Reading Rights: Who are we doing it versus?

Magdalena Waz

(Drawing by Annie Raccuglia)

There’s a great line in an episode of “It’s Always Sunny in Philadelphia” when Charlie, the dim and odd one, announces that he wrote a musical and wants to stage it. In response, Mac, a self-proclaimed bad boy, asks, “Who are we doing it versus?” He wants to know because there doesn’t seem to be a point in his mobilizing to perform in a musical if it isn’t proving some point or discrediting something. Every time I sit down to write this column, I wonder who I should do it versus.

So I scan the internet, looking for infuriating information, for an angry comment on a blog. It’s usually something I think I’ll be able to use to infuriate others. Of course, if you’ve been following, there hasn’t been much of a trend toward dialogue. I continue to write in isolation, only catching glimpses of my participation in some greater dialogue through my moments of being against something that other people are writing about.

Being for something is probably just as detrimental because it allows people to nod along in assent and get on with their days. As a result, it looks like I’m writing about mostly nothing to people who are mostly like me, like I’m writing about things that are kind of in that hazy, outside realm, things that don’t impinge on the every day.

I checked out a new edition of some of Kafka’s stories from the library along with the new Cher film, “Burlesque.” I’m sure you can guess what I’ll be turning my attention to first. And the week after that, I’ll write some crazy column about how art is stupid if it’s just entertainment, or I’ll say a little something about the concept of “double access,” which reveals to students like us that it’s a privilege to be able to move between high and low culture. We can read celebrity news on some blog called Celebrity Trash and 10 minutes later sit in a class reading “Madame Bovary.”

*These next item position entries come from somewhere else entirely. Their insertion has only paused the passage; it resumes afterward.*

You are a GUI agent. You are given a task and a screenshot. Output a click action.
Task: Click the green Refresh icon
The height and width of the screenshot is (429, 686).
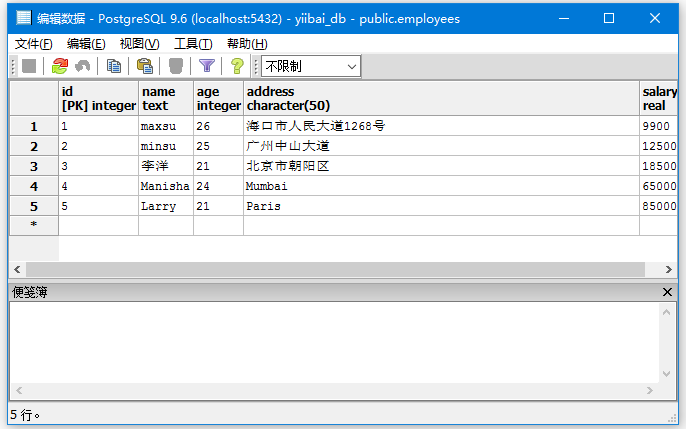pos(59,66)
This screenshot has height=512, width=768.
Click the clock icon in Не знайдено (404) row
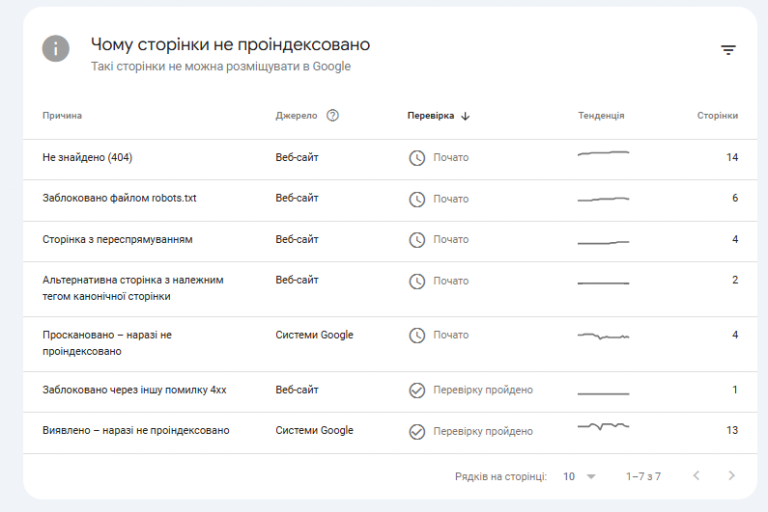417,158

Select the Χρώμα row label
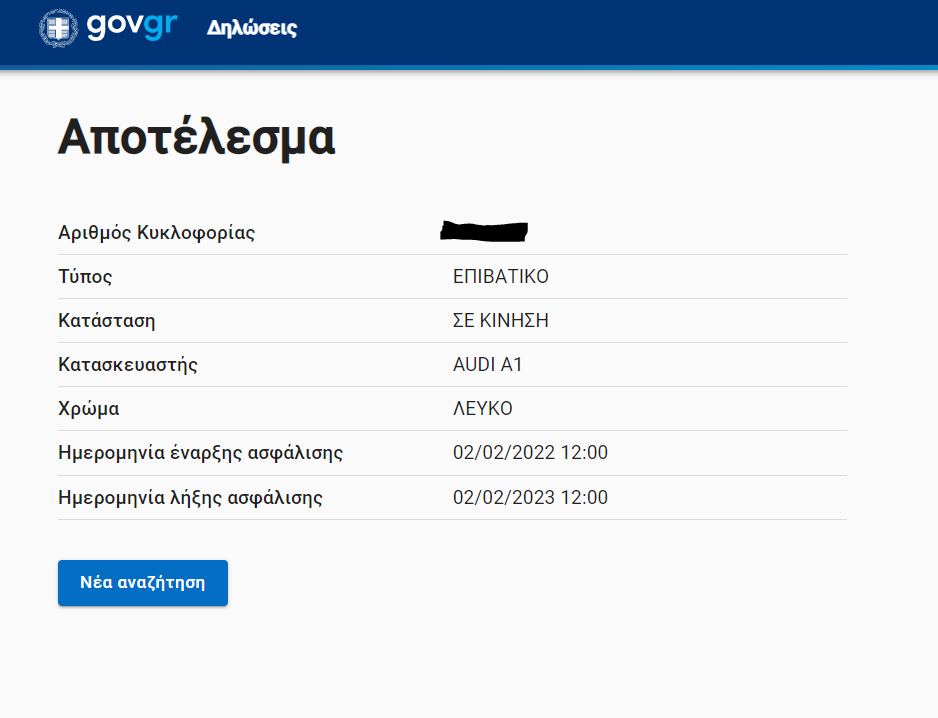89,409
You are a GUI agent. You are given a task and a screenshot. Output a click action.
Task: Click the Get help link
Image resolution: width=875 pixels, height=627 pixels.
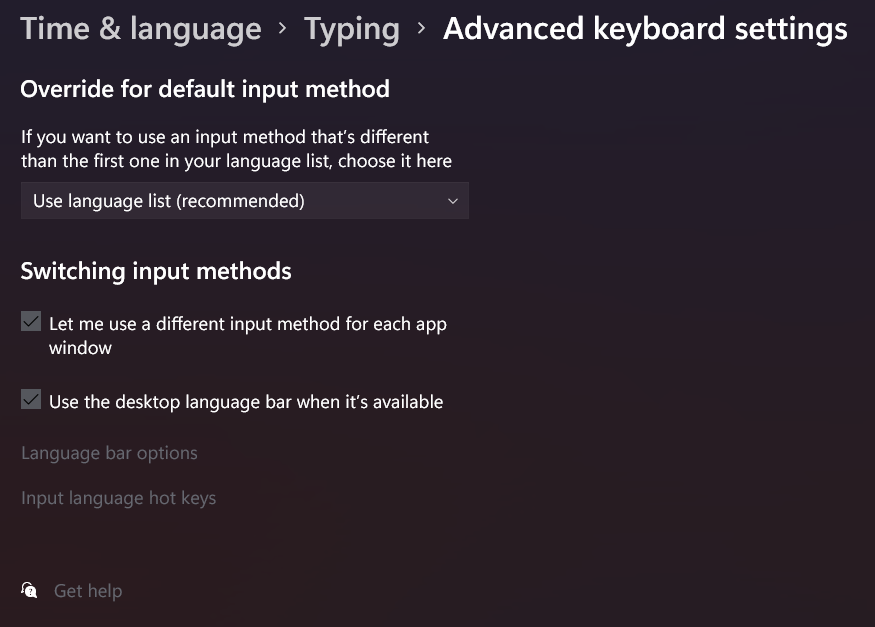click(x=88, y=590)
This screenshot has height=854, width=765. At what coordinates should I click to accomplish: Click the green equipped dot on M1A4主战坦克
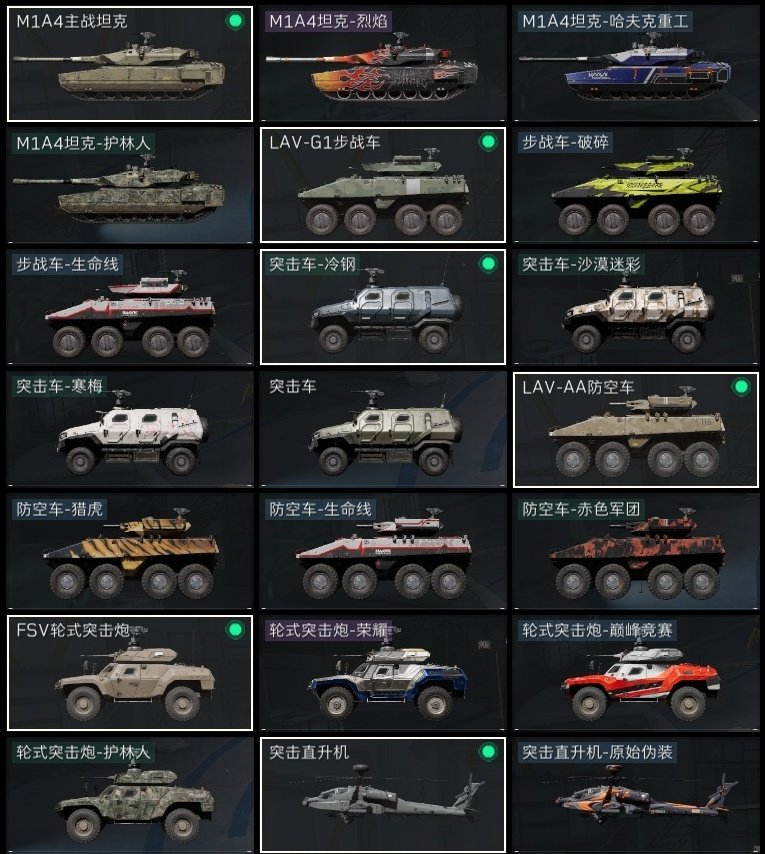[235, 21]
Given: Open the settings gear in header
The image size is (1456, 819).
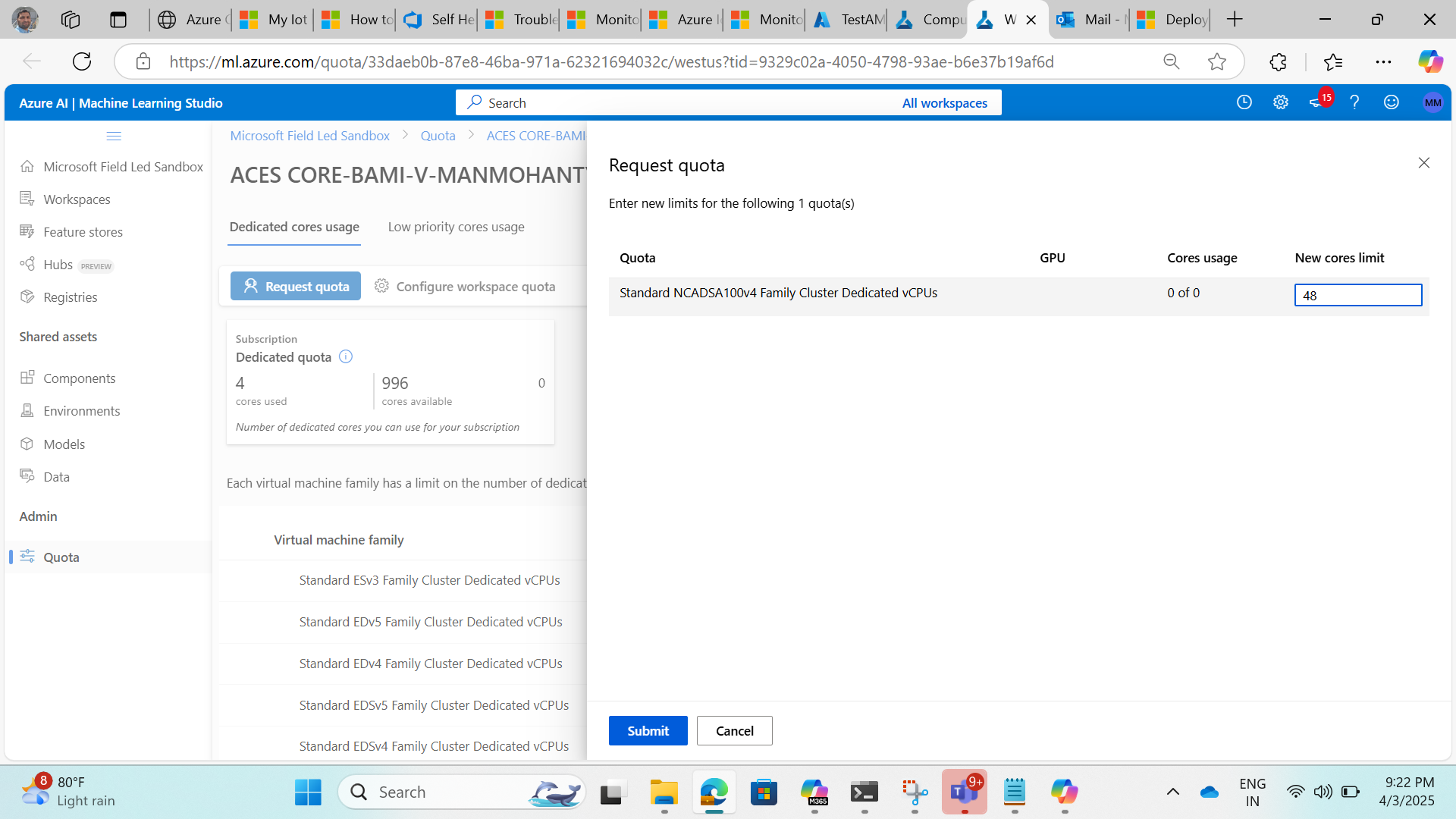Looking at the screenshot, I should point(1280,102).
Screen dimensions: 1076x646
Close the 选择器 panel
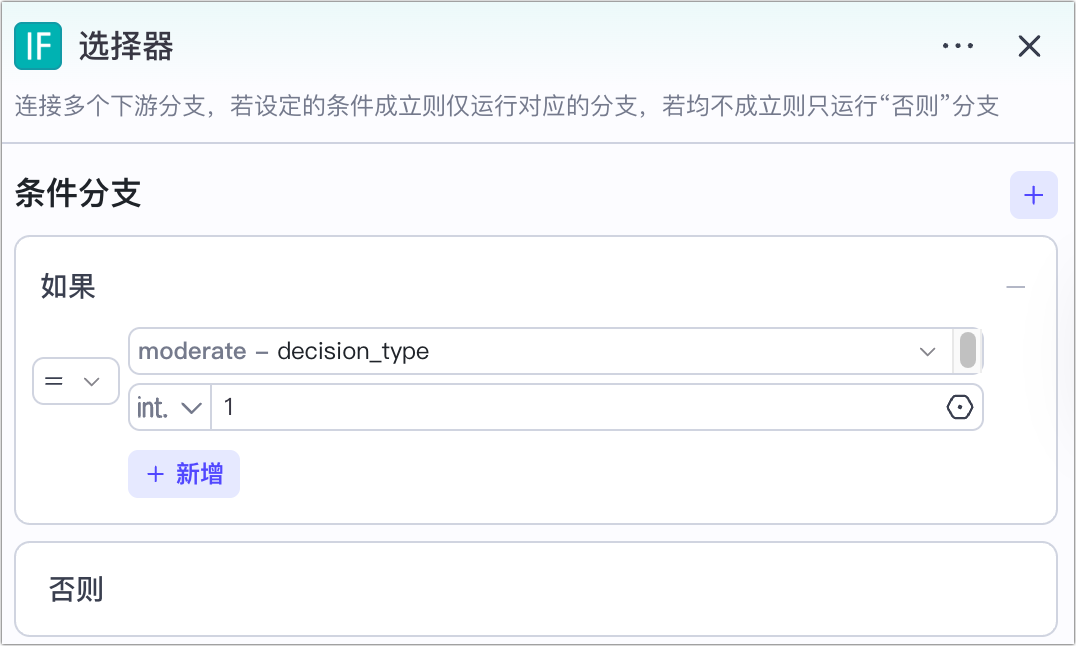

The article, though, would be sparked by the guilt I feel for watching “Burlesque” and not reading “In The Penal Colony.” At the same time, no one is going to be mad at me for making that stupid decision. How could I be ostracized for making the decision that everyone else would make, too? The idea of the Lawrence Bubble has fallen out of favor and there are student groups who combat exactly the thing I’m talking about, not in terms of the arts so much but in terms of community involvement.

But that involvement doesn’t translate into wider ranges of opinions, more interesting dinner conversations that involve debate over topics that matter to us. We’re all a kind of Oscar Wilde, saying witty things, waving away things we don’t want to hear with a perpetual smirk on our faces. It makes me tired just thinking about it.

Who will be peeved when you pull out your phone to text in class? No one. We’re all doing it. And if it comes up in a conversation, there’s a joke made, or a flimsy excuse along the lines of: “The class is boring. Nobody talks.”

We are versus no one, so we stagnate, wallowing in a confidence that lets us think that we will always be around those who think and act like us and that the swell of something that resembles a public opinion will kind of carry us along.